When activated, NanoWait automatically calculates the execution speed based on the **average system context score**.

```python
wait(10, smart=True, verbose=True)
```

Example output:

```
[NanoWait] speed=3.42 factor=2.05 wait=4.878s
```

### How Smart Speed Works

*   **PC Score** → derived from CPU and memory usage.
*   **Wi-Fi Score** → derived from RSSI (if activated).

The final **Smart Speed** is:

```
speed = clamp( (pc_score + wifi_score) / 2 , 0.5 , 5.0 )
```

This value is used directly as the execution speed factor.

---

## 🌐 Wi-Fi Awareness

If your automation depends on network stability, NanoWait can adapt its waiting behavior based on Wi-Fi signal strength.

```python
wait(5, wifi="MyNetwork_5G")
```

Supported platforms:

*   Windows (`pywifi`)
*   macOS (`airport`)
*   Linux (`nmcli`)

---

## 🖥️ Command Line Interface (CLI)

The CLI has been updated to reflect 100% of the API's capabilities, making the tool easy to test, debug, and use in real scripts.

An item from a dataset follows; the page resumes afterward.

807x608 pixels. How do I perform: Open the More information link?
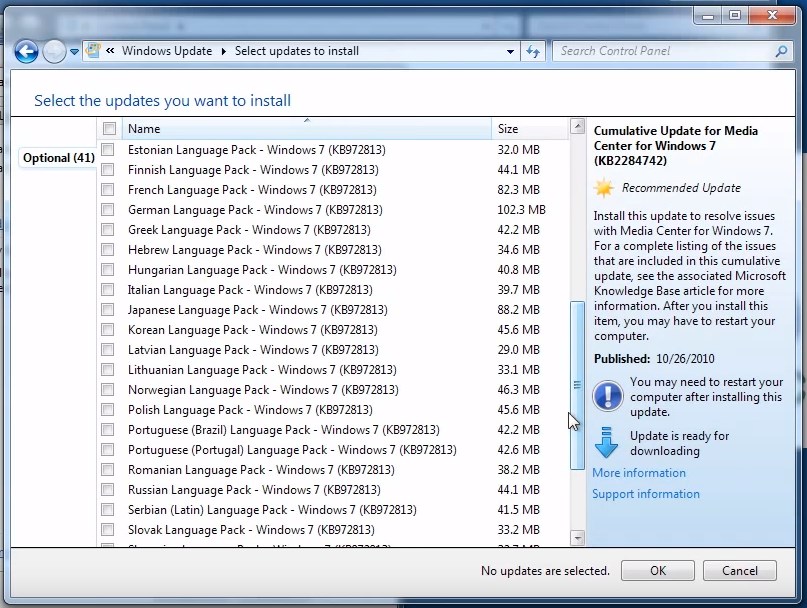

**CLI can be executed locally via:**

```bash
python -m nano_wait.cli 3
```

**Or as an installed command:**

```bash
nano-wait 3 --smart --explain
```

**Supported flags:**

*   `--smart`
*   `--speed`
*   `--wifi`
*   `--verbose`
*   `--log`
*   `--explain`
*   `--telemetry` (for local telemetry activation)
*   `--profile`
*   `--headless`

---

## 📊 Local Telemetry (Opt-in, No Remote Collection)

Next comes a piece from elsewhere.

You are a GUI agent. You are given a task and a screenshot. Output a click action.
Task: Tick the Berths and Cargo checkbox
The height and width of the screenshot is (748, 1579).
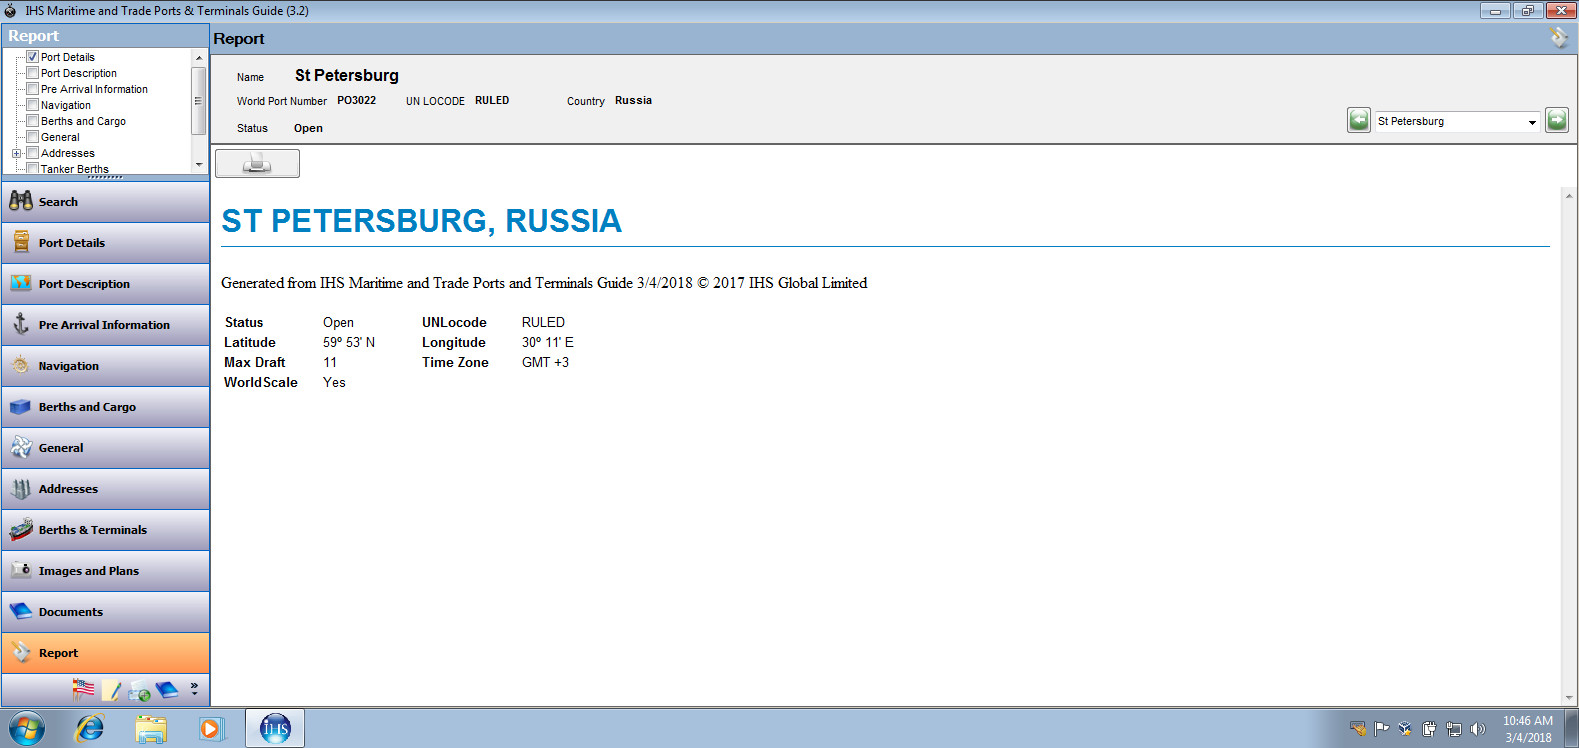tap(32, 121)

NanoWait now includes an experimental, **fully opt-in local telemetry system**. There is **no remote data collection or transmission**.

Telemetry records:

*   `cpu_score`
*   `wifi_score`
*   `adaptive factor`
*   `intervals`
*   Active `profile`

In graphical mode (when applicable), a local dashboard might be available. In headless mode, the UI is automatically deactivated. The objective is to allow analysis of wait behavior without compromising security or portability.

---

## 🛡️ Best Practices & Recommendations

1.  **Use Profiles:** Prefer `wait(2, profile="testing")` over `wait(2, speed="fast")` for semantic clarity and robustness.
2.  **Smart Mode in Production:** Activate `smart=True` in environments where CPU load is unpredictable to ensure adaptive waiting.
3.  **Audit with Explain:** Use `explain=True` during debugging or intermittent test failures to understand how environmental factors influenced the wait duration.
4.  **Explicit Headless:** When running in Docker, CI, or on servers without a display, explicitly use the `--headless` flag in the CLI or the `headless=True` parameter in the API to prevent unexpected UI attempts.